**Source text**:
The biggest influence on my thinking was my mentor at Harvard the late David McClelland, [1917-1998] who in the early 1970s when I was a graduate student there working with him wrote an article that at the time was a very radical proposal. He wrote it in the American Psychologist , the main psychology journal in the US. He said if you want to hire the best person for a job don’t look at their academic grades, don’t look at their test scores, don’t look at their IQ, don’t look at some personality profile, don’t look at their connections, their social class, and certainly don’t look at their letters of recommendation. He said what you should first do is look at the people within your own organization who have held that post in the past and been outstanding at it and systematically compare them with the people who have held the post and done poorly or average. And then determine what made the best so good and hire people with those capabilities. That is the basis for the methodology now called competence modelling, which was the data I harvested when I wrote The New Leaders working and Working with Emotional Intelligence.

So he’s had certainly the most direct influence both in showing me a method for having an informed answer to the question what makes someone a truly good leader; and also in making it possible 20 or 30 years later for me to harvest information from literally hundreds of organisations around the world.

What about Howard Gardner’s work?

Howard Gardner who was a grad student with me at Harvard in those days, and a personal friend also opened a door for me when he proposed the model of multiple intelligences, which says that in different domains there are different kinds of abilities that can be called an intelligence. Over and above the standard IQ model which dates from the early Twentieth Century, and around the 1900s, it’s a narrow achievement model, just verbal and maths abilities, and a few spatial abilities. He argued that in every domain where there are competencies created and valued there is a specific kind of intelligence. So, for example, there is a musical intelligence, there’s a kinaesthetic intelligence in the domain of sports, ballet and so on. And he also said there are personal intelligences and its that domain of the personal intelligence that I’ve unpacked in explaining emotional intelligence.

Are IQ tests obsolete now?

**Information shown**:
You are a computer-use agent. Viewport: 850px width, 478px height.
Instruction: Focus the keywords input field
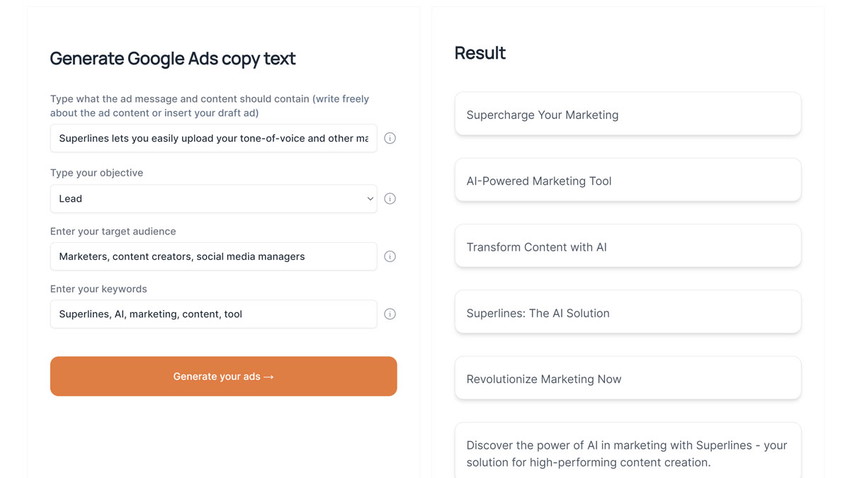click(214, 314)
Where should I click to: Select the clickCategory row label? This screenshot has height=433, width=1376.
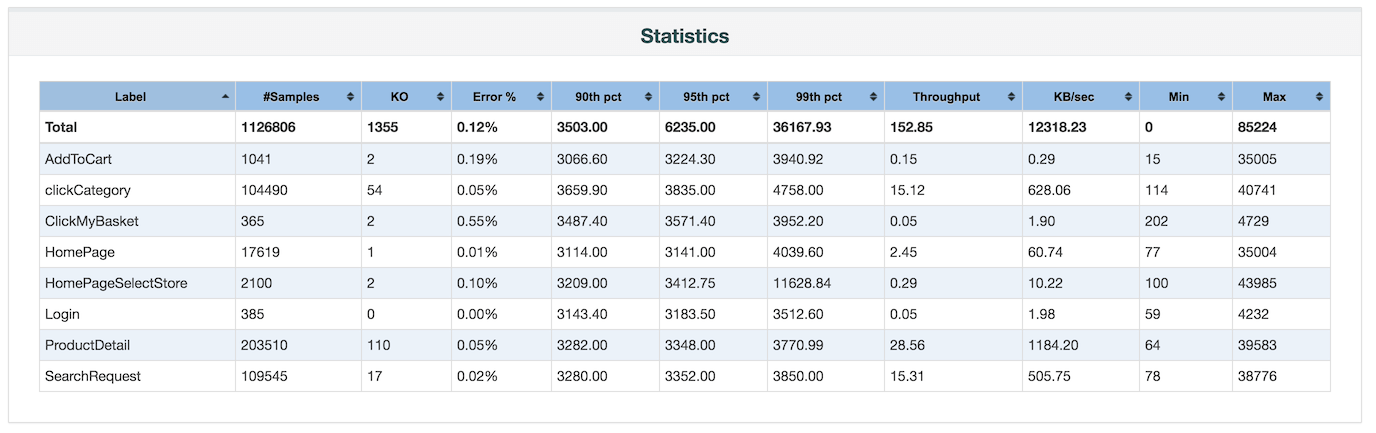click(88, 190)
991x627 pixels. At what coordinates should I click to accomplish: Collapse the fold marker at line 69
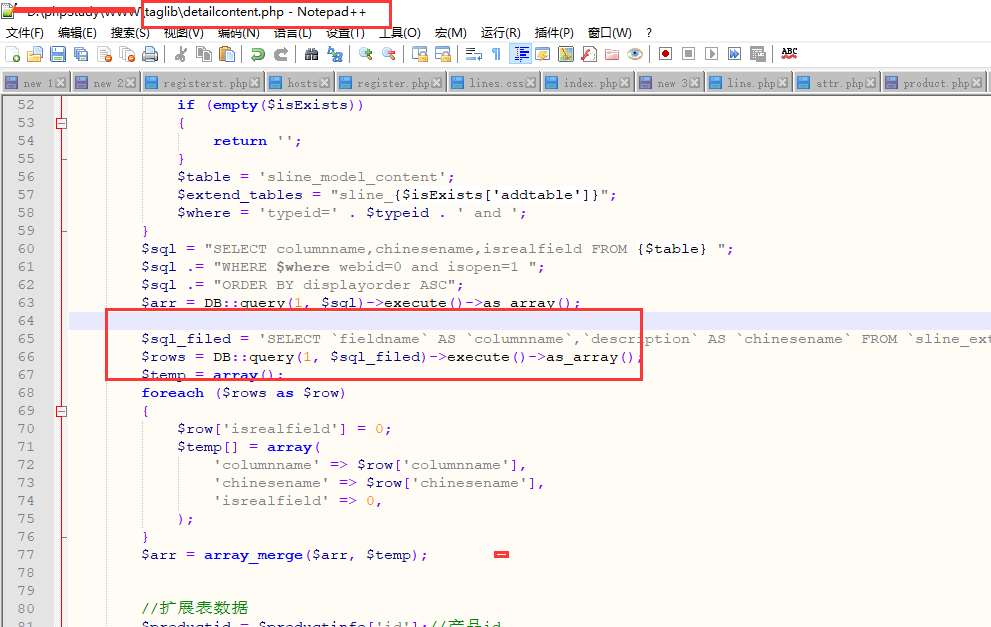[x=61, y=411]
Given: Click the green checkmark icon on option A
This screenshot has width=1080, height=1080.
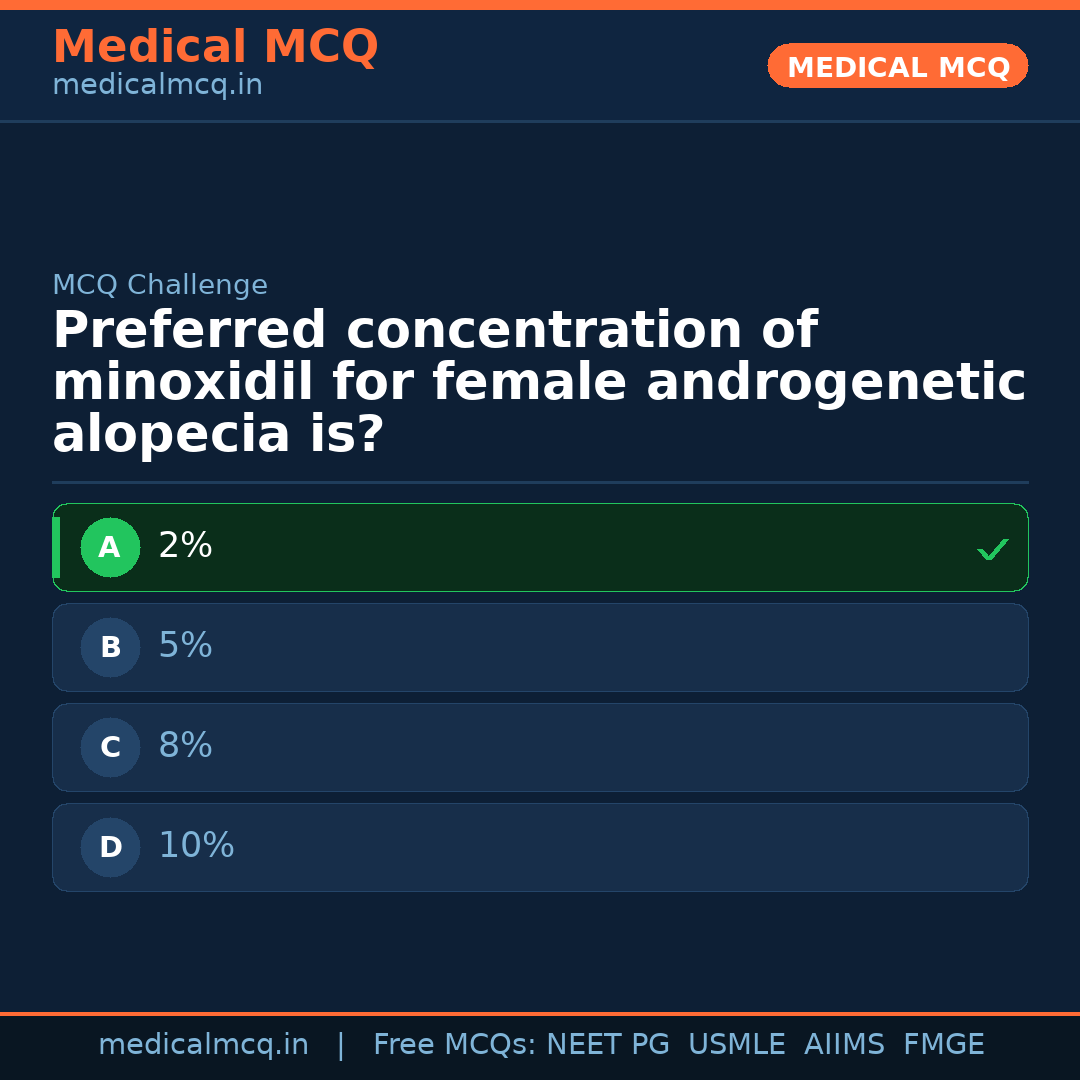Looking at the screenshot, I should (992, 549).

**Stated task**: Extend the interview about the thinkers who shaped the idea of emotional intelligence, picking up after its final line.

**Response to the exercise**:
No. IQ tests are very broad indicators of the fields that a person can qualify for, where a person can enter and hold a job in. The problem with IQ tests is they don’t go the next step. So, let’s say you’re managing a pool of engineers in your corporation, or R&D scientists or accountants, lawyers, or whatever, IQ tests do not predict who among that pool of people now in the field itself will distinguish themselves over time as the most successful, the most effective, the most productive – whatever your measure of success is. It’s interesting, even in the sciences IQ does not predict who over the course of a career will emerge as the most eminent scientist. Other abilities do and they turn out to be the emotional intelligence abilities. So in other words, IQ is a threshold ability for a field but it is not a distinguishing ability, and I’m most interested in the distinguishing abilities. IQ is a very good indicator, however, of what field you could enter.

Thomas Stewart is another journalist who became a guru, by taking obscure academic ideas and translating them so that the business world can understand their message. How much do you think your journalistic skills have helped you?

I think they were invaluable because I was trained as a psychologist and frankly when I entered journalism I was the slow kid on the block. My first job in journalism I had a very kindly managing editor and after I’d write an article in typical journalese – I don’t mean journalism I mean typical academic journal style, which is latinate, passive voice, absolutely flat prose – he would go through it literally line by line and word by word and show me how to change it to make it lively and engaging, and make every word count and to eliminate 80 per cent of the words I had chosen. And he transformed my writing style. And I think my time at a daily newspaper at the New York Times just gave me more and more practice at a style that was engaging. Meanwhile, I was able to use my expertise in psychology to go into the academic literature and search for ideas that really did have impact and should have a wider audience. Those two things in combination gave me the abilities to write the book emotional intelligence.

You say that emotional intelligence can be developed. So what practical things can managers do to develop those abilities?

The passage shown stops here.